The distinguishing factor in their sunny sound is probably Stallons’ fiddle, which he started playing when he was eight. His teachers were renowned bluegrass violin masters Joey and Sherry McKenzie from Mansfied. Klint sharpened his bow on standards like “Cripple Creek” and “Boil Them Cabbage Down.” His taste soon grew a little more exotic when he discovered Yellowcard, the Florida punk quintet whose violinist, Sean Mackin, demonstrated that the fiddle could produce a deranged, authentically subversive sound. Stallons absorbed Mackin’s wild but precise bow strokes even as he studied video lessons about how to play the violin in a live setting with personality.

“People don’t want to see you play correctly,” he said. “They want to see you having fun.” Stallons has spent countless practice hours learning to hop around a stage with a string instrument tucked under his chin. Restraint plays a big role in pop fiddling: “I have to pick my parts carefully,” he said. “The less the audience hears the fiddle, the more they want to hear it.”
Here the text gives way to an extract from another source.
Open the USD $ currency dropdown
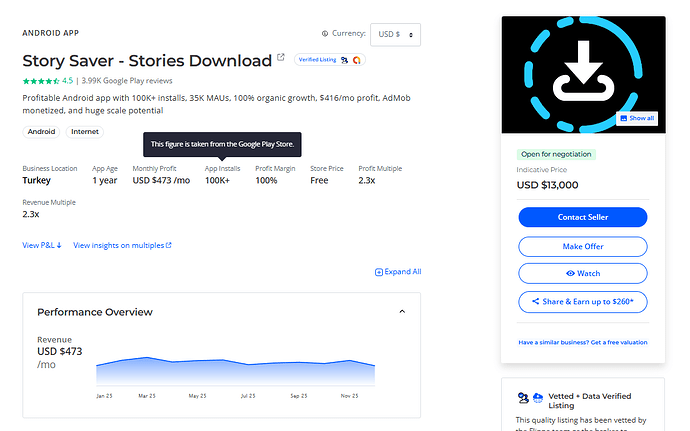The width and height of the screenshot is (690, 431). coord(395,34)
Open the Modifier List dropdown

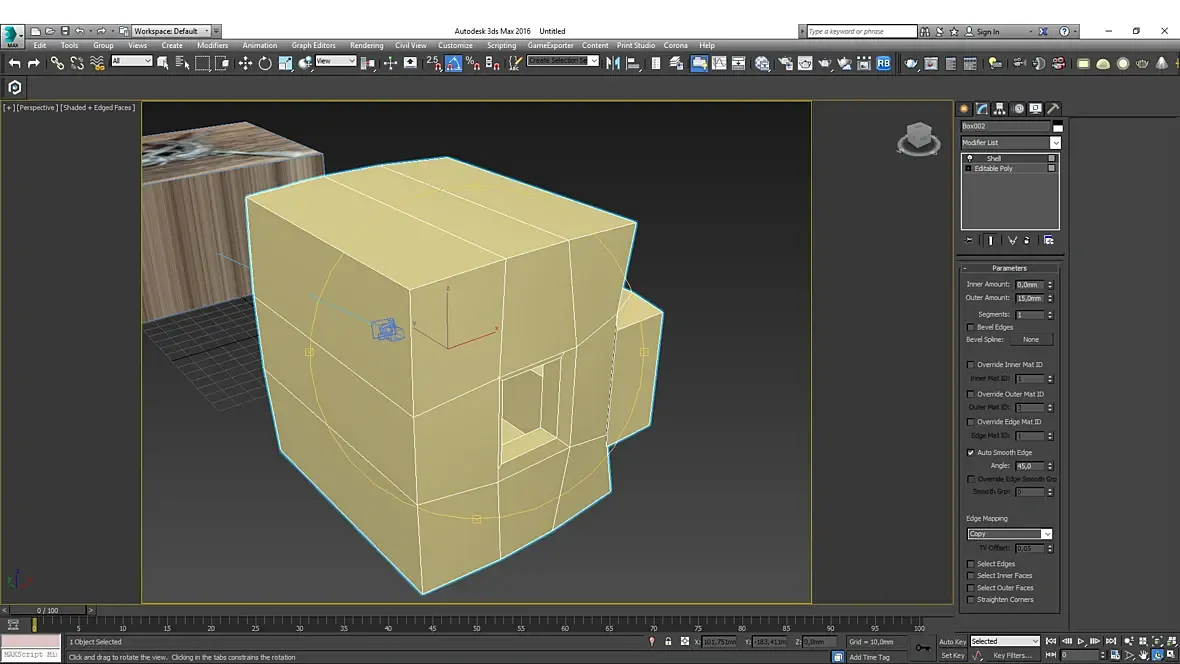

Since 2007, The J. Walkers have released two CDs of original material but nothing they’re especially proud of. They’ve had a couple of shots at national exposure, including winning a 2008 Battle of the Bands contest at UNT sponsored by the nonprofit youth music organization known as The John Lennon Educational Tour Bus. A former manager got them into a Nashville youth showcase where they received hands-on performance advice from live music producer Tom Jackson, who’s helped Taylor Swift and Matchbox Twenty hone their live shows.

“Tom broke us down and built us up again,” Stallons said. “It was a huge help. He showed us how it wasn’t just about the music, that you also had to show the audience the emotions in the songs.”

The J. Walkers will use that instruction in the busy months ahead. They’re scheduled to play a short set as part of the Music Gorilla showcase at SXSW later this month. A small West Coast tour is planned for this summer, when they’ll release a still-untitled six-song EP produced by Geoff Rockwell (Forever The Sickest Kids). Keyboardist/vocalist Sean Giddings and bassist Daniel Parr have been added to the official J. Walkers lineup to flesh out the band’s sound in the studio and onstage. Meanwhile, the two Jordans –– the lead singer and the drummer –– are both studying music at UNT while Klint continues to sharpen his pop-bluegrass violin skills with music classes.

As for the seemingly limitless possibilities open to The J. Walkers, Stallons is practical. “All of us will be playing music in some shape or form,” he said. When asked to divulge his own pop star fantasy, he quickly added: “If we can play our songs for an arena [full of fans], that’d be the best.”